- What the exercise asks: In the records below, the part to copy starts at the line containing "Task: Open the About menu" and goes to the last line; output it exactly, without pictures.

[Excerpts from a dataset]
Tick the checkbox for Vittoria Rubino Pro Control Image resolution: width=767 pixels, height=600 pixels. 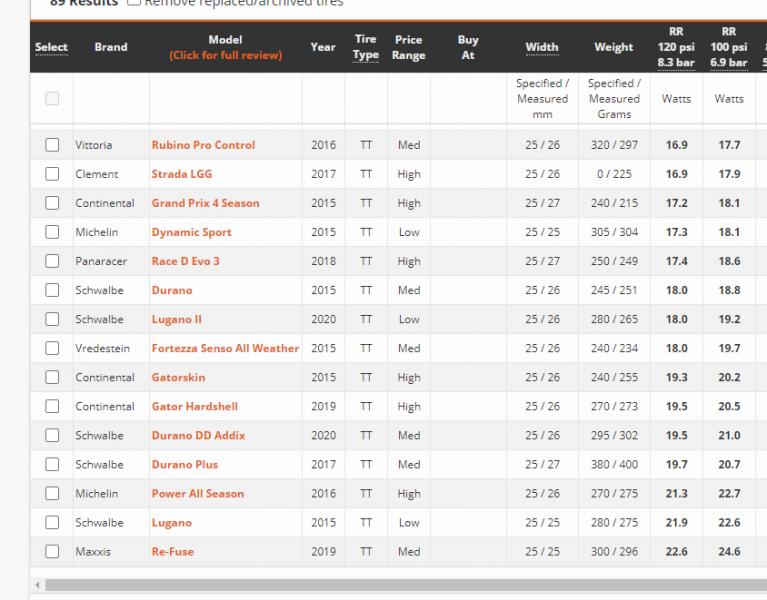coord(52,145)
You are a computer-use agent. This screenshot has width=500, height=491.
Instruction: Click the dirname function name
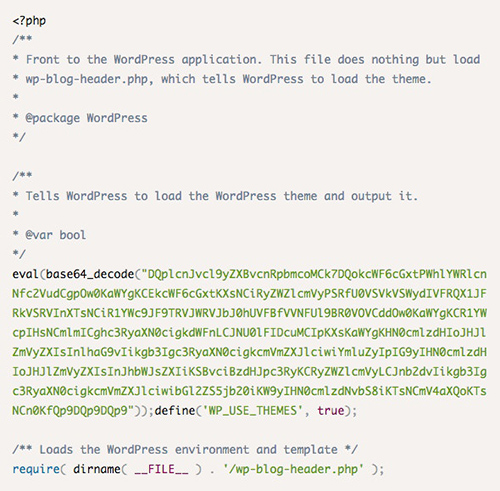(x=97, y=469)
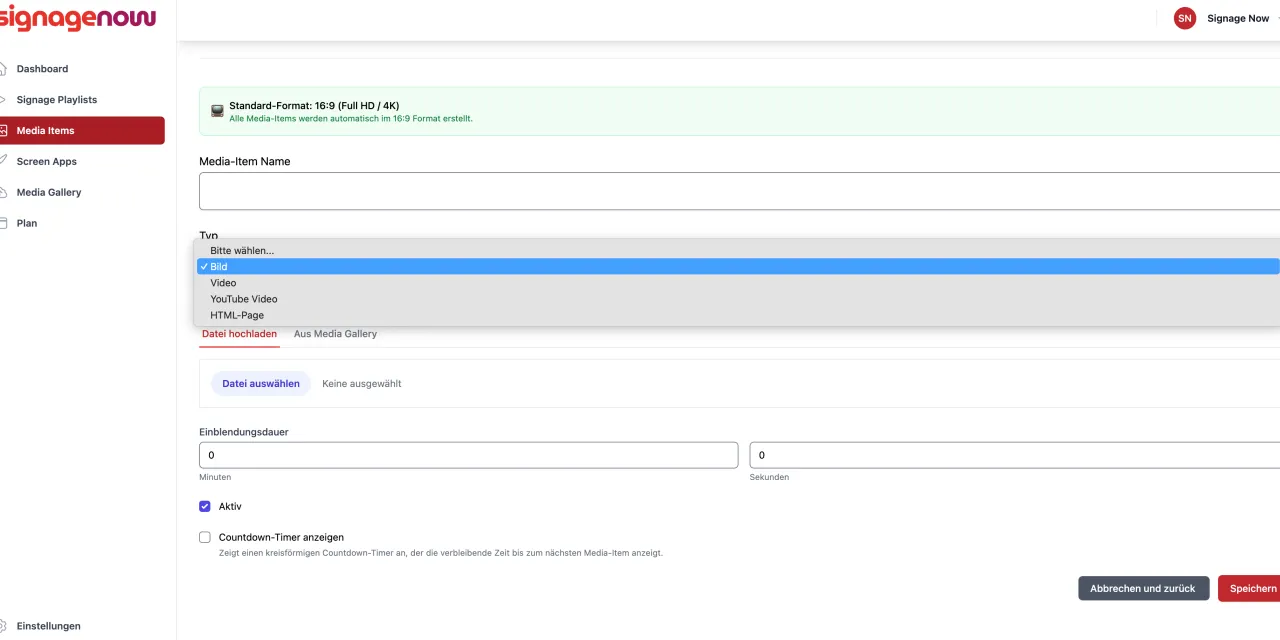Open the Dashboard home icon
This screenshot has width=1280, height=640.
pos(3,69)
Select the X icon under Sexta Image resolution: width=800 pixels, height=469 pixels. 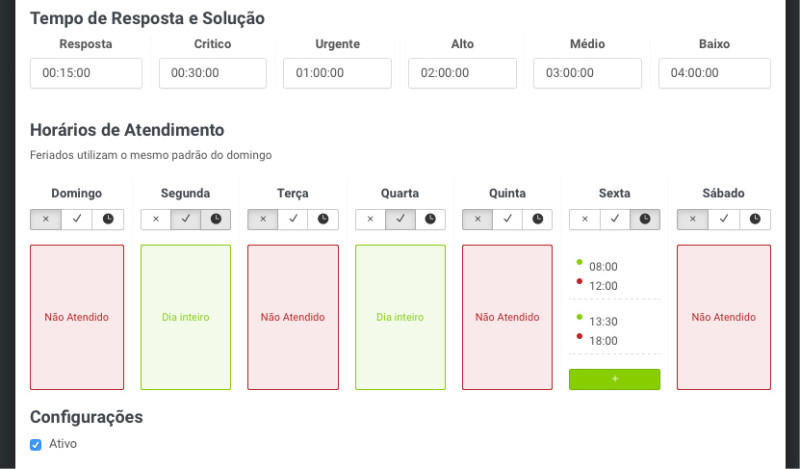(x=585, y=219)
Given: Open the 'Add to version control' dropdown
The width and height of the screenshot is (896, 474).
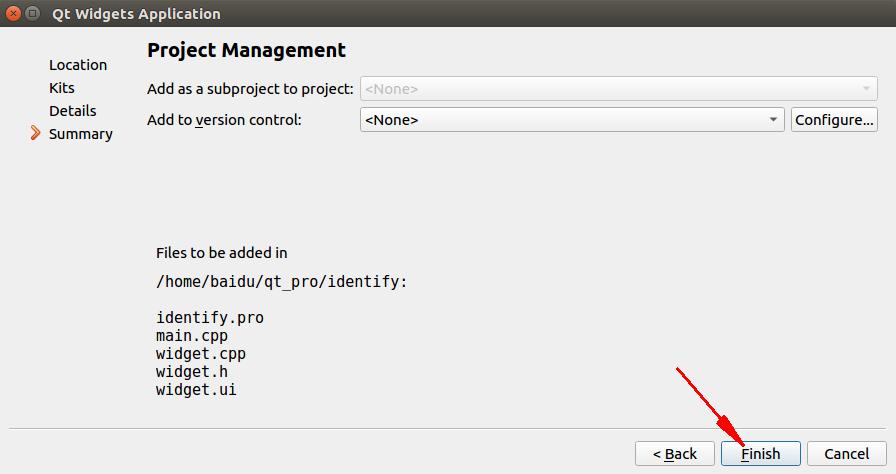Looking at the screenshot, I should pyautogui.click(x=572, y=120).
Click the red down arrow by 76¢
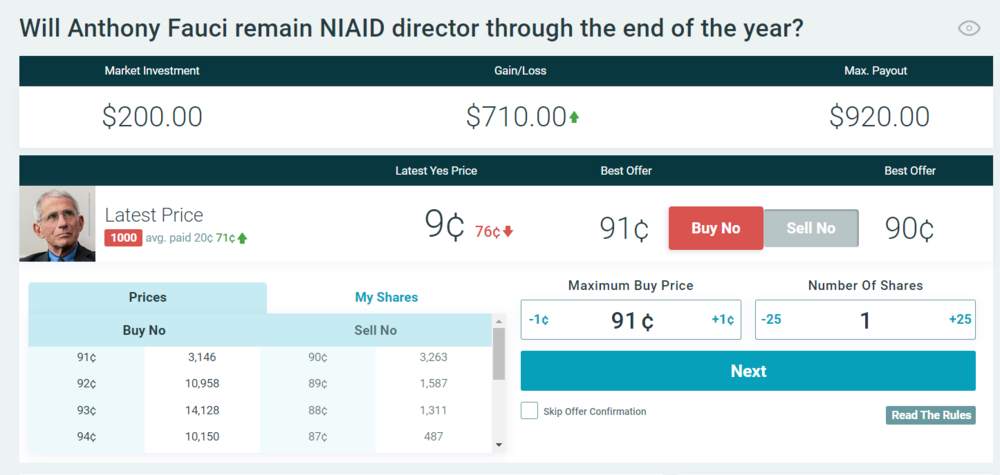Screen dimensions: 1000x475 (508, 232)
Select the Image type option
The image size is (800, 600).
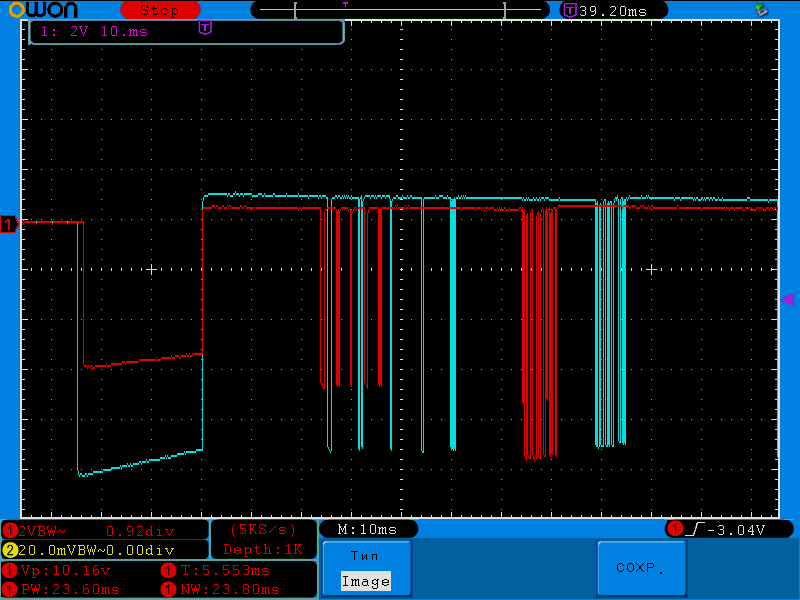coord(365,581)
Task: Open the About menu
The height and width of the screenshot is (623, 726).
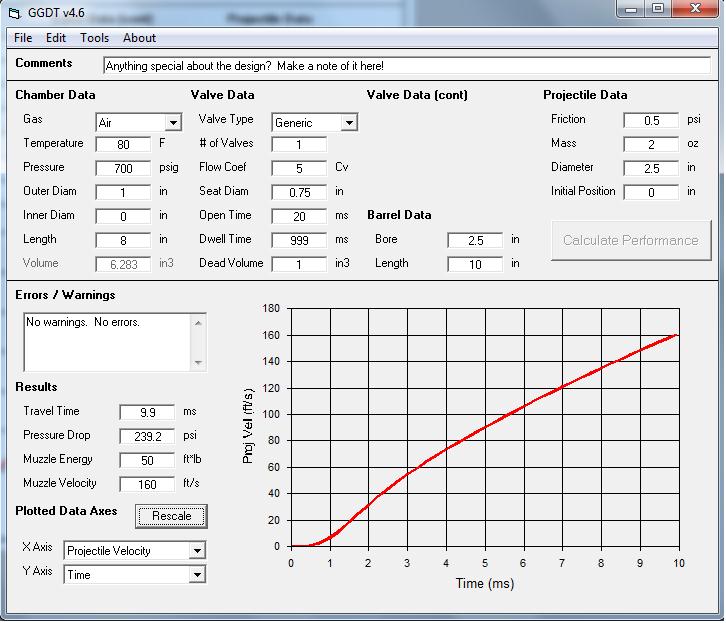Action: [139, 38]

- Answer to the problem:
Task: Open the About menu
The height and width of the screenshot is (623, 726).
Action: [139, 38]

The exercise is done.